Karaoke Nightでは、それらを自分の言葉で書くのではなく、他人の歌を借りて表現している。
そこが面白い。
人は、自分の感情を直接言うより、好きな曲を歌ったほうがうまく伝わることがある。
自分の言葉では照れてしまう。
でも、誰かの歌詞なら言える。
カラオケの魔法は、そこにある。
Karaoke Nightは、その魔法をインディーロックの感性で捉えた作品である。
完璧な歌唱を見せるEPではない。
名曲を豪華にアップデートするEPでもない。
むしろ、好きな曲を自分の部屋のサイズまで小さくするEPである。
大きな曲を、個人的な記憶に戻す。
有名曲を、ひとりのシンガーソングライターの声で再び傷つきやすくする。
それが、この作品の魅力だ。
Karaoke Nightを聴いていると、カバーとは過去の曲を現在に連れてくる行為なのだとわかる。
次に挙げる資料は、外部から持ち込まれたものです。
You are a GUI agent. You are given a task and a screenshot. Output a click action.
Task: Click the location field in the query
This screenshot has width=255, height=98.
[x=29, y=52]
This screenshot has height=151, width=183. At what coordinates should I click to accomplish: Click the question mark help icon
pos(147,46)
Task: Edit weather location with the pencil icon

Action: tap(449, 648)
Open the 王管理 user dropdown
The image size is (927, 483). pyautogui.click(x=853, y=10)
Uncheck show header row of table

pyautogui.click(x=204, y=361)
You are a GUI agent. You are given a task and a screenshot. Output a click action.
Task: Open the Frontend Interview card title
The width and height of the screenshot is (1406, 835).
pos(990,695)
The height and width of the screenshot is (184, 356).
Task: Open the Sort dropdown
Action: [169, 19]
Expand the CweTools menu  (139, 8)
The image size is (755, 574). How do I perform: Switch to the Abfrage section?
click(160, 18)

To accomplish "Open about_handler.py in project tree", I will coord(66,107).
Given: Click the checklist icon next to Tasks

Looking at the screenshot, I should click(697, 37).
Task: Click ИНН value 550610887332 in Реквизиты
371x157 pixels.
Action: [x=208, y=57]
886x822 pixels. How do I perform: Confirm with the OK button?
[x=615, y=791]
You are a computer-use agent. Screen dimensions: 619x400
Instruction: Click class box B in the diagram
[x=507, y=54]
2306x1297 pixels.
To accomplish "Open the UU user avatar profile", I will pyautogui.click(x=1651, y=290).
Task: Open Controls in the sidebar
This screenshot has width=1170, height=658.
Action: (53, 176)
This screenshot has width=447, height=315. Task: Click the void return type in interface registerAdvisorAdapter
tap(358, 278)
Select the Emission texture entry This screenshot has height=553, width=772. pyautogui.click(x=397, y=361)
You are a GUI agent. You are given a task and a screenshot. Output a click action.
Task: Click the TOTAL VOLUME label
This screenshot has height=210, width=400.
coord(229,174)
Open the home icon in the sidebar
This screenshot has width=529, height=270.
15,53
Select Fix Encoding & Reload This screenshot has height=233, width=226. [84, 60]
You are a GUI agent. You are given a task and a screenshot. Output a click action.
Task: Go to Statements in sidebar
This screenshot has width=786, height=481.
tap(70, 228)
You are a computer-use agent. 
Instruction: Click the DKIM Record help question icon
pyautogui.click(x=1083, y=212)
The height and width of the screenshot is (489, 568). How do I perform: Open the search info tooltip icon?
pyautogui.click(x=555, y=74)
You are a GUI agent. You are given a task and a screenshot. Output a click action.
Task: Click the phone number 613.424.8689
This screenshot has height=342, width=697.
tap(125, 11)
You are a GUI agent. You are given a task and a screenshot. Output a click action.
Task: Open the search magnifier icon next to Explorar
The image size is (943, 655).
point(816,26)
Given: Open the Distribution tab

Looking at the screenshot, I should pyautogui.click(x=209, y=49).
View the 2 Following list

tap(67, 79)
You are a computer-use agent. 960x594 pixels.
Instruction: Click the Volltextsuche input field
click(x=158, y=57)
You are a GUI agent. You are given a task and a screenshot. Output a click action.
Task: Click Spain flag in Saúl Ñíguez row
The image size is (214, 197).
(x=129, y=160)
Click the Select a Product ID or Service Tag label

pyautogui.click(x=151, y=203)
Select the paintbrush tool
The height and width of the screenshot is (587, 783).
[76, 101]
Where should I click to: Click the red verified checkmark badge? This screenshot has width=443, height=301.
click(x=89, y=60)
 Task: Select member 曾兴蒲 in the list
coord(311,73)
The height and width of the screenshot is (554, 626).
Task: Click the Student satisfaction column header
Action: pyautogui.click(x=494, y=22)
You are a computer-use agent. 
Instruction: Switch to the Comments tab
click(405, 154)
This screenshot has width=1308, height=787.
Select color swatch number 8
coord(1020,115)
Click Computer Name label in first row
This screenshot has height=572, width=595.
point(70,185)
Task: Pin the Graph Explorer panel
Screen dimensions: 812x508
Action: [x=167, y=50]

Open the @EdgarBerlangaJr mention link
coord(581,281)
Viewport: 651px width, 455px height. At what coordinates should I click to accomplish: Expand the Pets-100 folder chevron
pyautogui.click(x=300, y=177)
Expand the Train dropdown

Pavementも、Sheryl Crowも、Slowdiveも、Taylor Swiftも、R.E.M.も、それぞれの時代と記憶を持っている。
しかしSoccer Mommyが歌うことで、それらは2023年のインディーロックの空気の中に置き直される。
懐かしさだけではない。
現在の孤独が混ざる。
過去の曲が、今の声で少し違って光る。
Karaoke Nightは、そういう作品である。
小さく、柔らかく、少し暗い。
でも、誰かの好きな曲を自分の声で歌うことの喜びがちゃんとある。
そして、その喜びの奥に、他人の歌を借りなければ言えない感情がある。
Soccer MommyはこのEPで、カラオケの夜をただの遊びではなく、音楽的な自画像に変えた。
誰かの歌を歌うことで、自分の輪郭が見えてくる。
Karaoke Nightは、その静かで少し痛い瞬間を集めた作品なのだ。